··· Dataset records ···

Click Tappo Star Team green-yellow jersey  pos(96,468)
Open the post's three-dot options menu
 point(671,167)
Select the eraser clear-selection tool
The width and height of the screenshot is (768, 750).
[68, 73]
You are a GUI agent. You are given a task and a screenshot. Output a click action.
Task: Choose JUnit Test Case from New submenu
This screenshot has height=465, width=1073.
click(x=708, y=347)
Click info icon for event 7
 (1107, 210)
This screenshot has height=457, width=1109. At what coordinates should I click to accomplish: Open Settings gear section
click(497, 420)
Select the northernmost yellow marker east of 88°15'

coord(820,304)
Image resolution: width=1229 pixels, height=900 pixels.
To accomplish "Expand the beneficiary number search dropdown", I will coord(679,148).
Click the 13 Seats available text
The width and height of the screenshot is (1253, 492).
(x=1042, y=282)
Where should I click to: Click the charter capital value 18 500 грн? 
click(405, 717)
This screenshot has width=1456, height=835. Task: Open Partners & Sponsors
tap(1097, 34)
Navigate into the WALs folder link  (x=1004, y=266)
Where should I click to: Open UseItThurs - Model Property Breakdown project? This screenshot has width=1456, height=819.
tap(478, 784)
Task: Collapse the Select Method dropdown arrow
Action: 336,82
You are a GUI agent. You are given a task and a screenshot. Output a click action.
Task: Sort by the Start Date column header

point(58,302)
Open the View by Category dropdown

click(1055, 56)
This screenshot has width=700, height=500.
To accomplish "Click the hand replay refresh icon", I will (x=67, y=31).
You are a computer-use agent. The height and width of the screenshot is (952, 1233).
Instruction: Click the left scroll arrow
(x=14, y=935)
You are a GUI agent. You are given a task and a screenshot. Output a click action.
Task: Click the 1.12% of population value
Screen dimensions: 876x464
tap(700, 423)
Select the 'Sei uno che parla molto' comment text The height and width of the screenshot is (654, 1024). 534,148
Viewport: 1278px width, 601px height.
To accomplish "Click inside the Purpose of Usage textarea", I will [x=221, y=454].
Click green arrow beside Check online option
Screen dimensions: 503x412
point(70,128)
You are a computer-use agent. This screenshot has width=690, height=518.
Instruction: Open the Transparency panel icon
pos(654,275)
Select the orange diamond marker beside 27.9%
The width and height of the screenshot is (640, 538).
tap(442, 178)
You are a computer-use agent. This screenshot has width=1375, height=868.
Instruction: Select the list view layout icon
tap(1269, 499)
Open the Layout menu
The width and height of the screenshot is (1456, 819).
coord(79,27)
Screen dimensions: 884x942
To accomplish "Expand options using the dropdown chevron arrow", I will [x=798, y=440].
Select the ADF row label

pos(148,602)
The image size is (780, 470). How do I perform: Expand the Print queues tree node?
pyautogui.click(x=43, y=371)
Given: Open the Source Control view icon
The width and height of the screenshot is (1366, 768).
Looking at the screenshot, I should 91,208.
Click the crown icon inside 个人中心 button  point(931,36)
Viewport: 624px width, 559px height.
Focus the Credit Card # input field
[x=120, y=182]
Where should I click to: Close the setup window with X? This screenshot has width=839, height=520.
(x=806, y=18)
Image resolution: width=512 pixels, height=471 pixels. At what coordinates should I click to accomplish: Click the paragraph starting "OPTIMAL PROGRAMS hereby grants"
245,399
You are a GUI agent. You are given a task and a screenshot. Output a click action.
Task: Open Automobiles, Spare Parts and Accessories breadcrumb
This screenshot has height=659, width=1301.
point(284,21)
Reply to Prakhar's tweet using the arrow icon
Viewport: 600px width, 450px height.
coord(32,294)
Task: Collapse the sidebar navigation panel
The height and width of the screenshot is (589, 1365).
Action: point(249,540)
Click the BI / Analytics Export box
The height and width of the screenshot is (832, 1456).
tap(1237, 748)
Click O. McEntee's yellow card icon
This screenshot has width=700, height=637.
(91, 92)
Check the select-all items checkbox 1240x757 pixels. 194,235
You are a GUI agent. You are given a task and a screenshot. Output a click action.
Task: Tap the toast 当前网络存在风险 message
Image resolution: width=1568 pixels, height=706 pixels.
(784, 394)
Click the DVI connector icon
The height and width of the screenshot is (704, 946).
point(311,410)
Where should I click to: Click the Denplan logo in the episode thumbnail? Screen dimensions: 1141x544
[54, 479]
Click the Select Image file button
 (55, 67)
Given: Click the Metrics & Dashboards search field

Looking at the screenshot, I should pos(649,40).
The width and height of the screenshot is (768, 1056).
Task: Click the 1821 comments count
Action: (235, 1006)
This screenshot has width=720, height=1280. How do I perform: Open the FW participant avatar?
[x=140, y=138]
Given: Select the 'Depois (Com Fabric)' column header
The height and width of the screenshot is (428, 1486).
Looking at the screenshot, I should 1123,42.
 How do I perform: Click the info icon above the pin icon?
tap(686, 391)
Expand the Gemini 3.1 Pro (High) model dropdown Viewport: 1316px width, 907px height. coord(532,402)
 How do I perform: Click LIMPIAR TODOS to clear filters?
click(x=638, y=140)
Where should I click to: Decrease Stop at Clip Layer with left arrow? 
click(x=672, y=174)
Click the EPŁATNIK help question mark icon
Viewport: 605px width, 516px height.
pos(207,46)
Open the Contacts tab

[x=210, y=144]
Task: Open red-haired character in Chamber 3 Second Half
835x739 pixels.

···

◆ What the task asks: A verbatim copy of all the entries above is requested.

◆ Task result:
Click Tappo Star Team green-yellow jersey  pos(96,468)
Open the post's three-dot options menu
 point(671,167)
Select the eraser clear-selection tool
The width and height of the screenshot is (768, 750).
[68, 73]
You are a GUI agent. You are given a task and a screenshot. Output a click action.
Task: Choose JUnit Test Case from New submenu
This screenshot has height=465, width=1073.
click(x=708, y=347)
Click info icon for event 7
 (1107, 210)
This screenshot has height=457, width=1109. At what coordinates should I click to accomplish: Open Settings gear section
click(497, 420)
Select the northernmost yellow marker east of 88°15'

coord(820,304)
Image resolution: width=1229 pixels, height=900 pixels.
To accomplish "Expand the beneficiary number search dropdown", I will coord(679,148).
Click the 13 Seats available text
The width and height of the screenshot is (1253, 492).
(x=1042, y=282)
Where should I click to: Click the charter capital value 18 500 грн? 
click(405, 717)
This screenshot has width=1456, height=835. Task: Open Partners & Sponsors
tap(1097, 34)
Navigate into the WALs folder link  (x=1004, y=266)
Where should I click to: Open UseItThurs - Model Property Breakdown project? This screenshot has width=1456, height=819.
tap(478, 784)
Task: Collapse the Select Method dropdown arrow
Action: 336,82
You are a GUI agent. You are given a task and a screenshot. Output a click action.
Task: Sort by the Start Date column header

point(58,302)
Open the View by Category dropdown

click(1055, 56)
This screenshot has width=700, height=500.
To accomplish "Click the hand replay refresh icon", I will (x=67, y=31).
You are a computer-use agent. The height and width of the screenshot is (952, 1233).
Instruction: Click the left scroll arrow
(x=14, y=935)
You are a GUI agent. You are given a task and a screenshot. Output a click action.
Task: Click the 1.12% of population value
Screen dimensions: 876x464
tap(700, 423)
Select the 'Sei uno che parla molto' comment text The height and width of the screenshot is (654, 1024). 534,148
Viewport: 1278px width, 601px height.
To accomplish "Click inside the Purpose of Usage textarea", I will [x=221, y=454].
Click green arrow beside Check online option
Screen dimensions: 503x412
point(70,128)
You are a computer-use agent. This screenshot has width=690, height=518.
Instruction: Open the Transparency panel icon
pos(654,275)
Select the orange diamond marker beside 27.9%
The width and height of the screenshot is (640, 538).
tap(442, 178)
You are a computer-use agent. This screenshot has width=1375, height=868.
Instruction: Select the list view layout icon
tap(1269, 499)
Open the Layout menu
The width and height of the screenshot is (1456, 819).
coord(79,27)
Screen dimensions: 884x942
To accomplish "Expand options using the dropdown chevron arrow", I will [x=798, y=440].
Select the ADF row label

pos(148,602)
The image size is (780, 470). How do I perform: Expand the Print queues tree node?
pyautogui.click(x=43, y=371)
Given: Open the Source Control view icon
The width and height of the screenshot is (1366, 768).
Looking at the screenshot, I should 91,208.
Click the crown icon inside 个人中心 button  point(931,36)
Viewport: 624px width, 559px height.
Focus the Credit Card # input field
[x=120, y=182]
Where should I click to: Close the setup window with X? This screenshot has width=839, height=520.
(x=806, y=18)
Image resolution: width=512 pixels, height=471 pixels. At what coordinates should I click to accomplish: Click the paragraph starting "OPTIMAL PROGRAMS hereby grants"
245,399
You are a GUI agent. You are given a task and a screenshot. Output a click action.
Task: Open Automobiles, Spare Parts and Accessories breadcrumb
This screenshot has height=659, width=1301.
point(284,21)
Reply to Prakhar's tweet using the arrow icon
Viewport: 600px width, 450px height.
coord(32,294)
Task: Collapse the sidebar navigation panel
The height and width of the screenshot is (589, 1365).
Action: point(249,540)
Click the BI / Analytics Export box
The height and width of the screenshot is (832, 1456).
tap(1237, 748)
Click O. McEntee's yellow card icon
This screenshot has width=700, height=637.
(91, 92)
Check the select-all items checkbox 1240x757 pixels. 194,235
You are a GUI agent. You are given a task and a screenshot. Output a click action.
Task: Tap the toast 当前网络存在风险 message
Image resolution: width=1568 pixels, height=706 pixels.
(784, 394)
Click the DVI connector icon
The height and width of the screenshot is (704, 946).
point(311,410)
Where should I click to: Click the Denplan logo in the episode thumbnail? Screen dimensions: 1141x544
[54, 479]
Click the Select Image file button
 (55, 67)
Given: Click the Metrics & Dashboards search field

Looking at the screenshot, I should pos(649,40).
The width and height of the screenshot is (768, 1056).
Task: Click the 1821 comments count
Action: (235, 1006)
This screenshot has width=720, height=1280. How do I perform: Open the FW participant avatar?
[x=140, y=138]
Given: Select the 'Depois (Com Fabric)' column header
The height and width of the screenshot is (428, 1486).
Looking at the screenshot, I should 1123,42.
 How do I perform: Click the info icon above the pin icon?
tap(686, 391)
Expand the Gemini 3.1 Pro (High) model dropdown Viewport: 1316px width, 907px height. coord(532,402)
 How do I perform: Click LIMPIAR TODOS to clear filters?
click(x=638, y=140)
Where should I click to: Decrease Stop at Clip Layer with left arrow? 
click(x=672, y=174)
Click the EPŁATNIK help question mark icon
Viewport: 605px width, 516px height.
pos(207,46)
Open the Contacts tab

[x=210, y=144]
Task: Open red-haired character in Chamber 3 Second Half
835x739 pixels.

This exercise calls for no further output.